Skylab e Miguel: tecnologia como ferramenta, não substituição (Imagem criada pelo chatbot ChatGPT/Reprodução)
Chief Artificial Intelligence Officer da Exame
Publicado em 14 de maio de 2025 às 16h35.
Em 2028, quase um quarto da renda global dos músicos, algo em torno de R$ 120 bilhões, pode escorrer para músicas geradas por inteligência artificial, projeta a CISAC, entidade que reúne mais de quatro milhões de criadores no mundo.
O número assusta porque não se trata só de receita: ele sugere uma guinada no modo como músicas nascem, circulam e são monetizadas.
Para entender o que realmente está em jogo, procurei Rogério Skylab, sinônimo de experimentação no rock brasileiro e pioneiro no uso de IA no Brasil. Ele lançou três videoclipes (“Mictório” e as duas partes da Trilogia do Fim), gerados 100% por IA.

[Registros de uma fonte de dados]

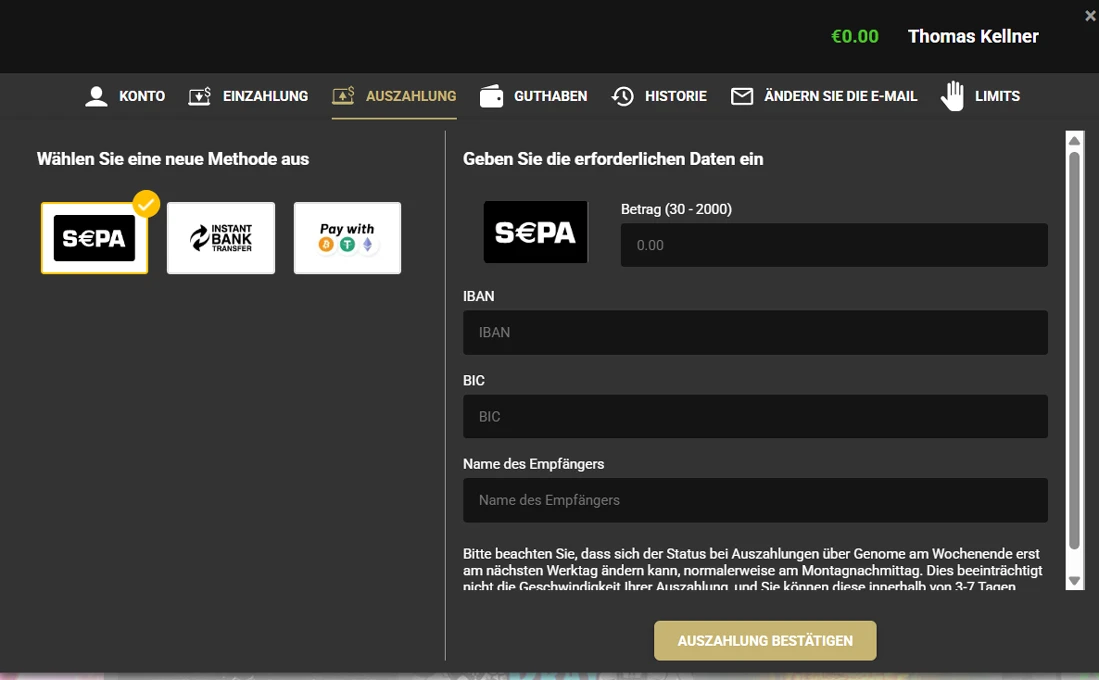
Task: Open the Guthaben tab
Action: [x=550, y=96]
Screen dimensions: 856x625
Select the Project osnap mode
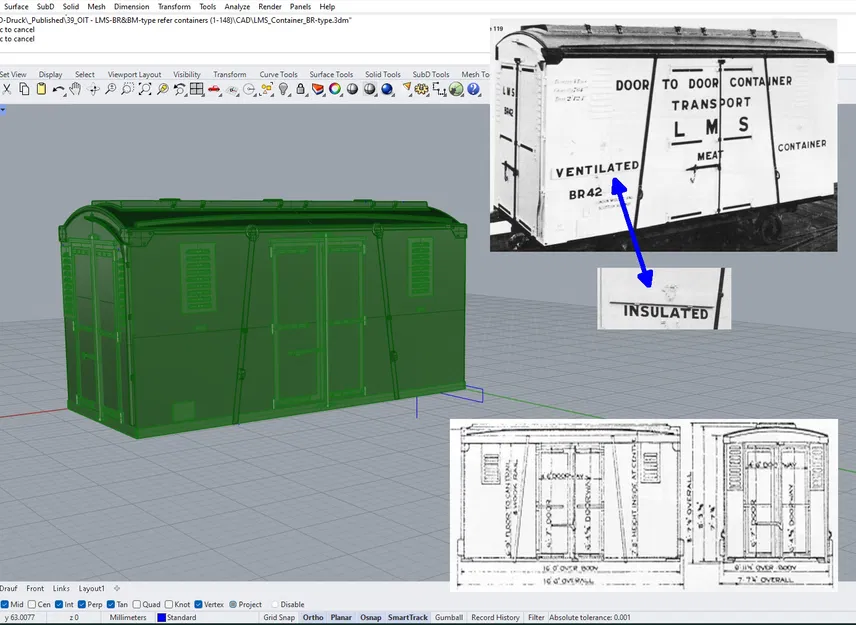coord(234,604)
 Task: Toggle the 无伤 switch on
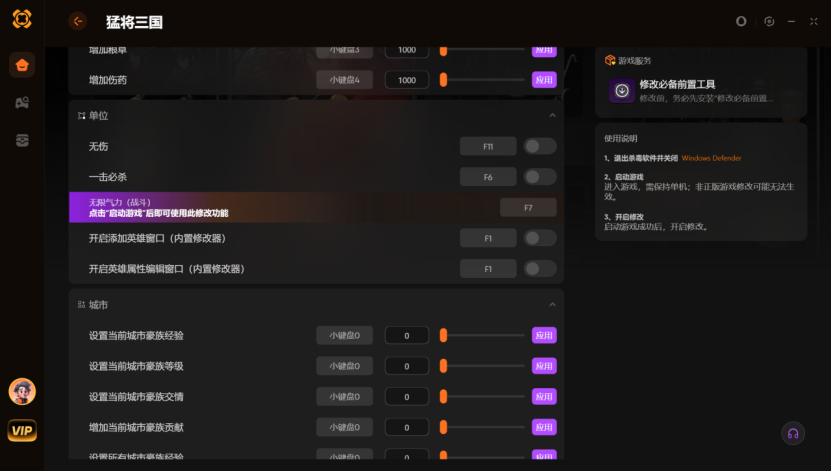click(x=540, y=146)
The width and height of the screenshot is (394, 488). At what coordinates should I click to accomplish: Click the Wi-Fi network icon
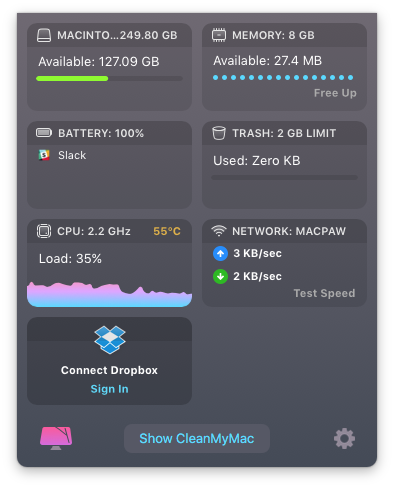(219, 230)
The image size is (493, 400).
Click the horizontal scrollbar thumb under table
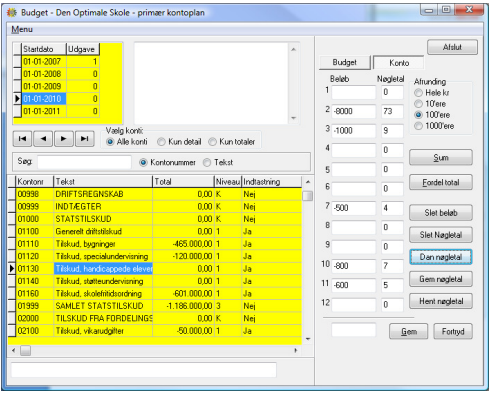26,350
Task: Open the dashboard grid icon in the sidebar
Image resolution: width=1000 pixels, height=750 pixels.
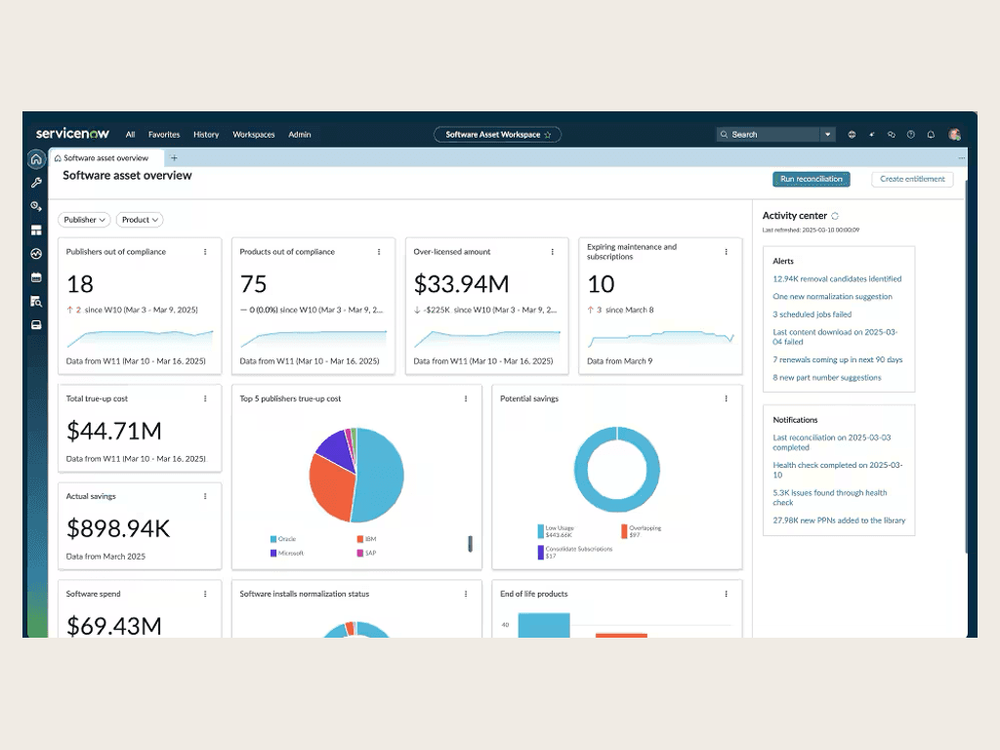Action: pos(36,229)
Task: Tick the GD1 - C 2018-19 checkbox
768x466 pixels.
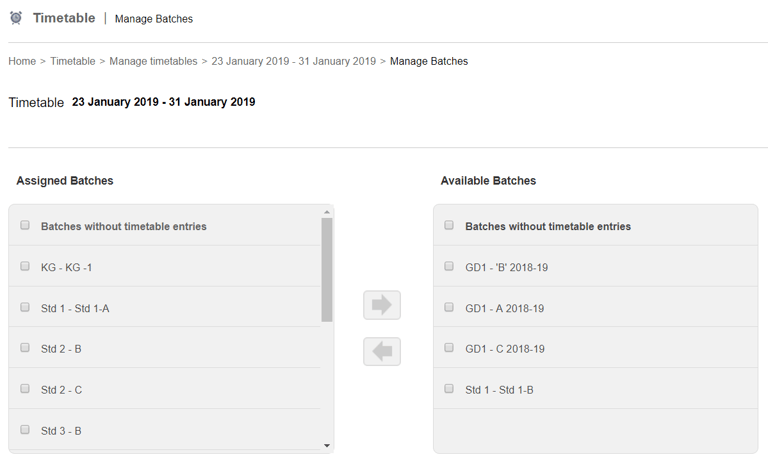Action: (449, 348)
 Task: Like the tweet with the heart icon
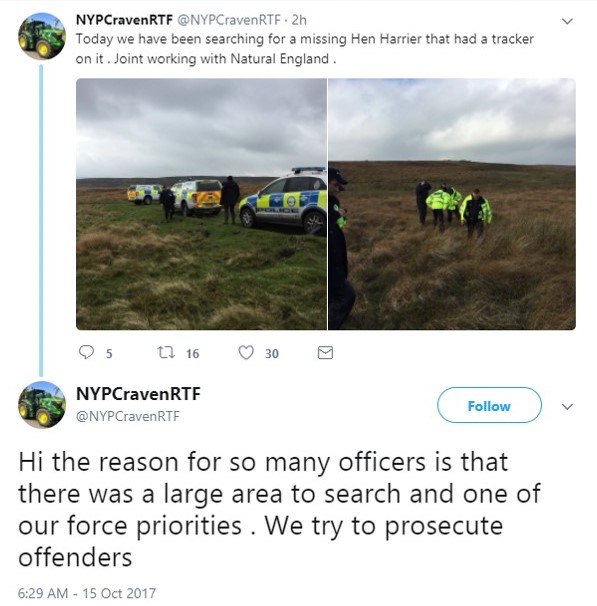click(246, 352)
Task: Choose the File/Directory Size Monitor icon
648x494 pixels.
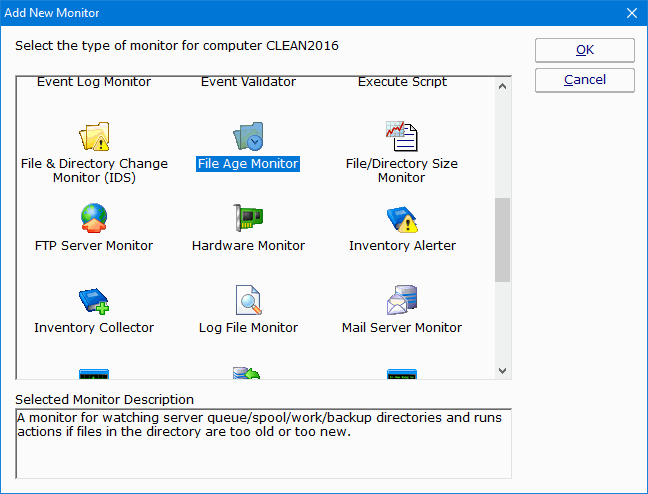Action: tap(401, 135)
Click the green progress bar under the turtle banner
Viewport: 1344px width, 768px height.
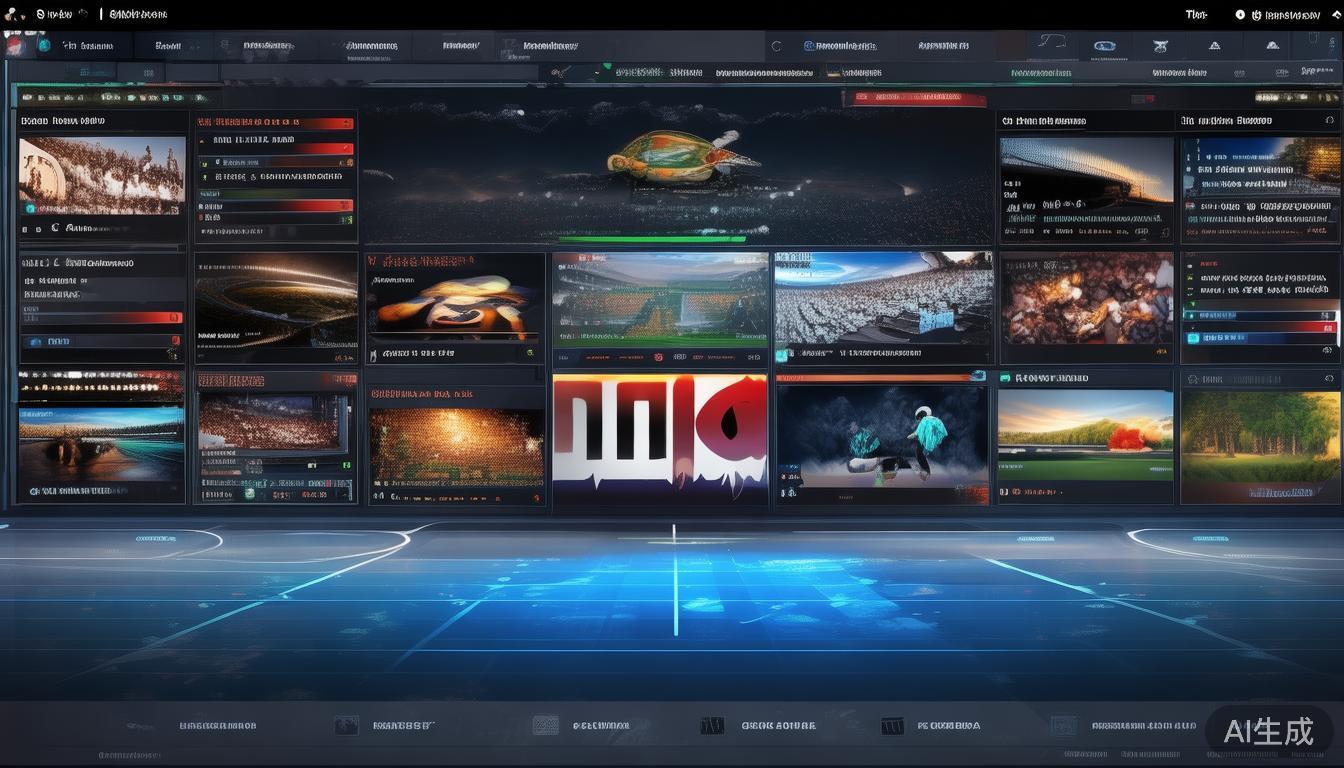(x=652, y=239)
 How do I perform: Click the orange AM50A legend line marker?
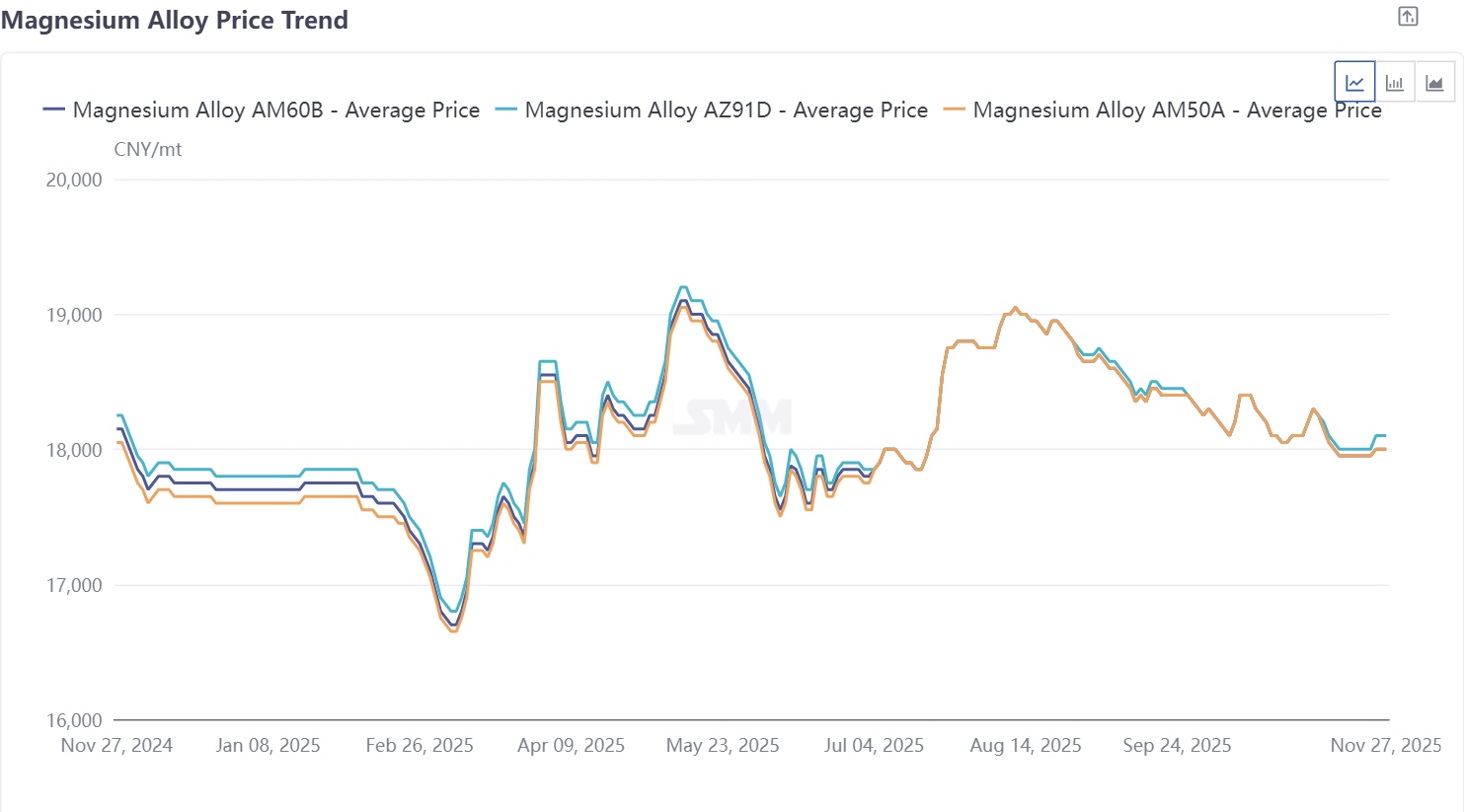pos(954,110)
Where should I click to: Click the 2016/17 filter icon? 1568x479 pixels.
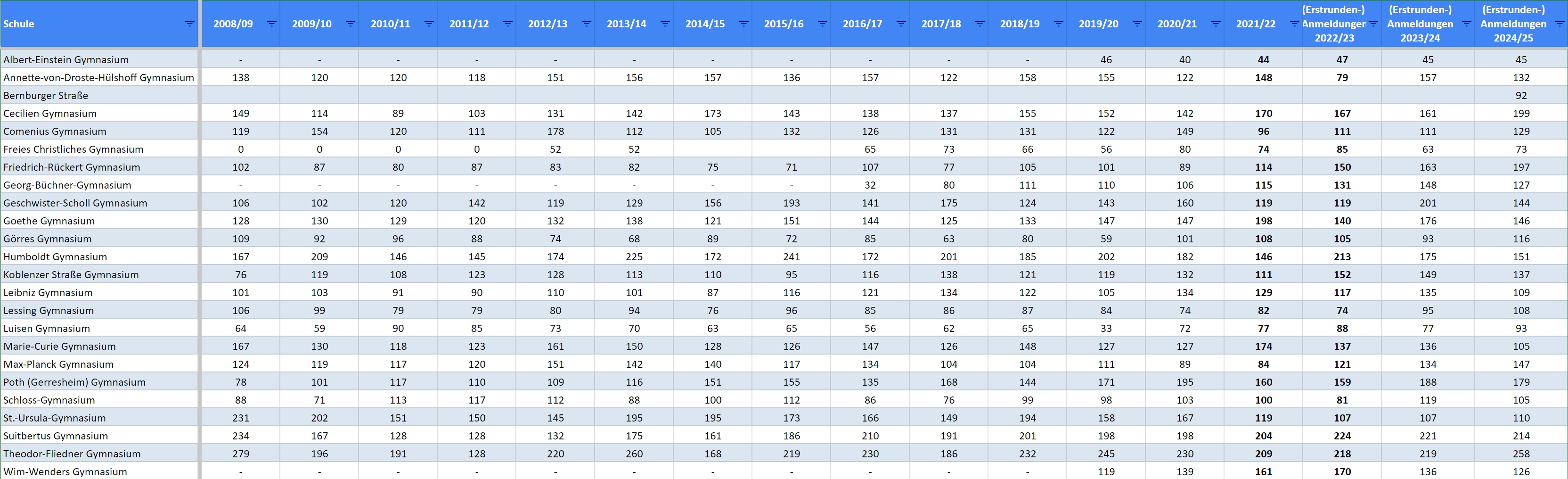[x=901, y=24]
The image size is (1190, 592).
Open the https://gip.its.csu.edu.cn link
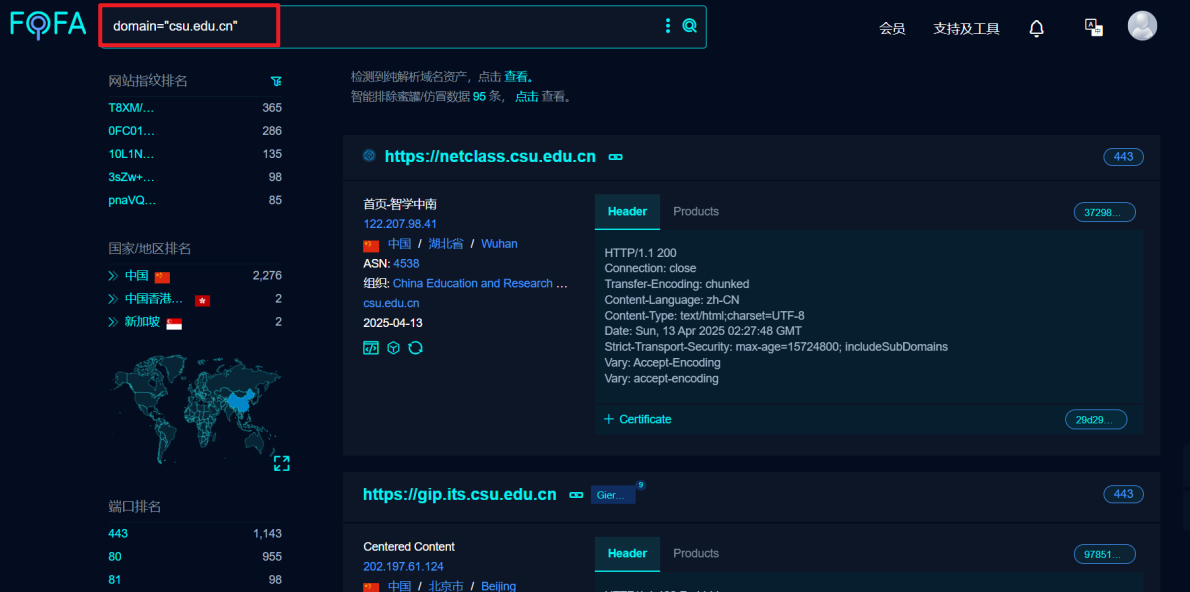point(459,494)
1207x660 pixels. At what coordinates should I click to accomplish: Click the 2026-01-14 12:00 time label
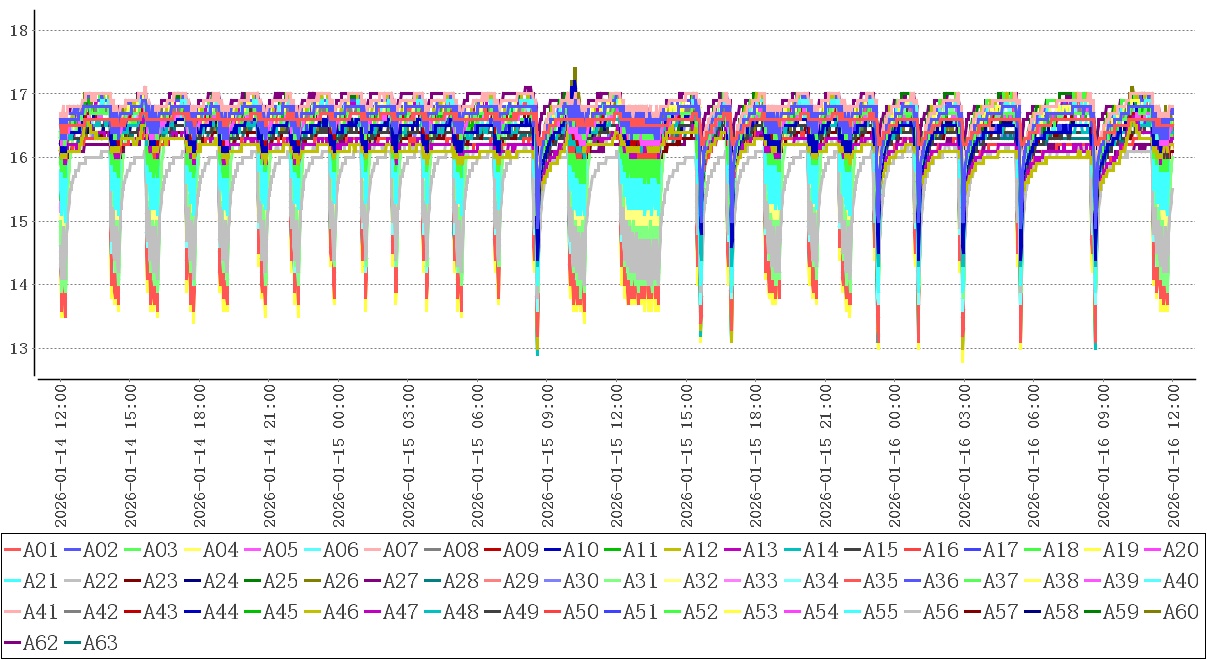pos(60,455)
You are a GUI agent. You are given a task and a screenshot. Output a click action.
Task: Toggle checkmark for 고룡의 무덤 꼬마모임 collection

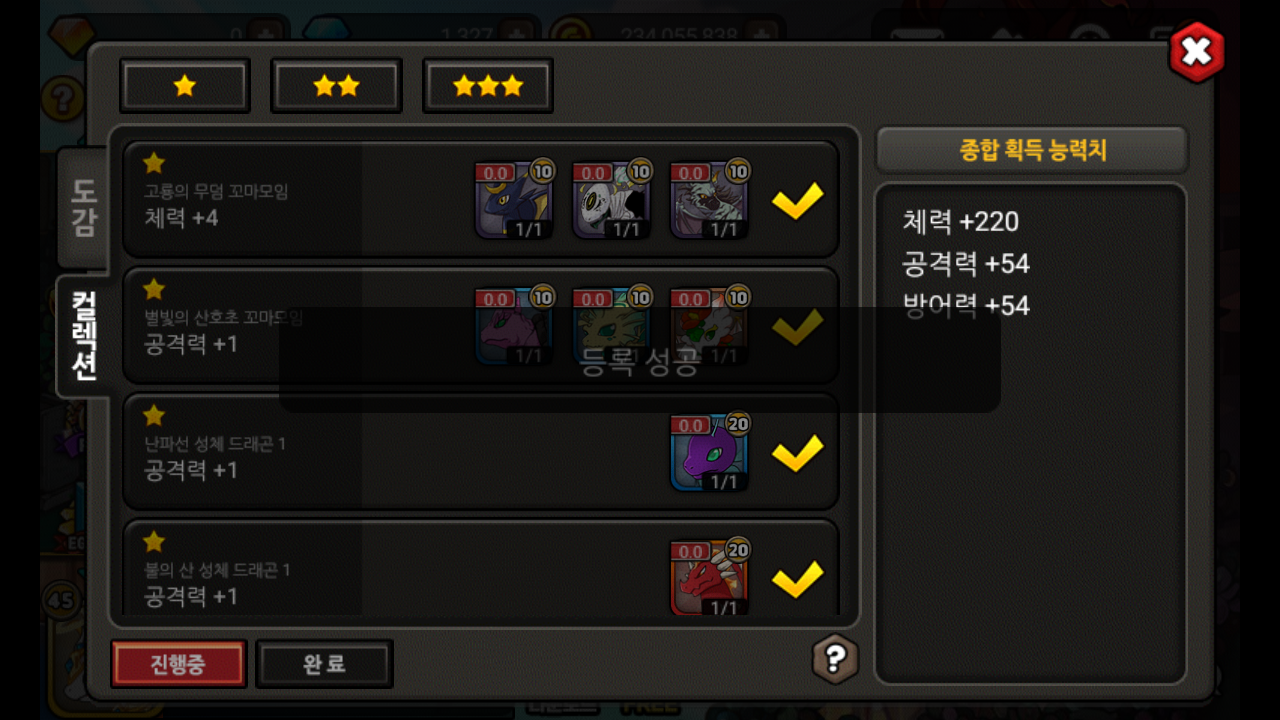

# [Enunciado 1]
Extraia do trecho, sem mudar nada, a parte que começa com "Em 2028, quase" e vai até "100% por IA.".
# [Enunciado 2]
De acordo com o trecho, as afirmações abaixo estão certas? Responda sim ou não para cada uma e cite as palavras do trecho que decidem.
(a) A CISAC reúne mais de quatro milhões de criadores no mundo.
(b) Rogério Skylab lançou cinco videoclipes gerados por IA.
(c) A projeção da CISAC se refere ao ano de 2030.
# [Enunciado 3]
Responda com base no trecho:
(a) Em que data e horário o texto foi publicado?
(b) Qual valor em reais a CISAC estima que pode ir para músicas geradas por IA?
(c) Quais videoclipes de Skylab foram gerados 100% por IA?
As entradas são um material à parte, sem ligação com o trecho.

# [Resultado do exercício 1]
Em 2028, quase um quarto da renda global dos músicos, algo em torno de R$ 120 bilhões, pode escorrer para músicas geradas por inteligência artificial, projeta a CISAC, entidade que reúne mais de quatro milhões de criadores no mundo.
O número assusta porque não se trata só de receita: ele sugere uma guinada no modo como músicas nascem, circulam e são monetizadas.
Para entender o que realmente está em jogo, procurei Rogério Skylab, sinônimo de experimentação no rock brasileiro e pioneiro no uso de IA no Brasil. Ele lançou três videoclipes (“Mictório” e as duas partes da Trilogia do Fim), gerados 100% por IA.

# [Resultado do exercício 2]
(a) Sim: "entidade que reúne mais de quatro milhões de criadores no mundo".
(b) Não: "Ele lançou três videoclipes".
(c) Não: "Em 2028".

# [Resultado do exercício 3]
(a) Em 14 de maio de 2025, às 16h35.
(b) Algo em torno de R$ 120 bilhões.
(c) "Mictório" e as duas partes da Trilogia do Fim.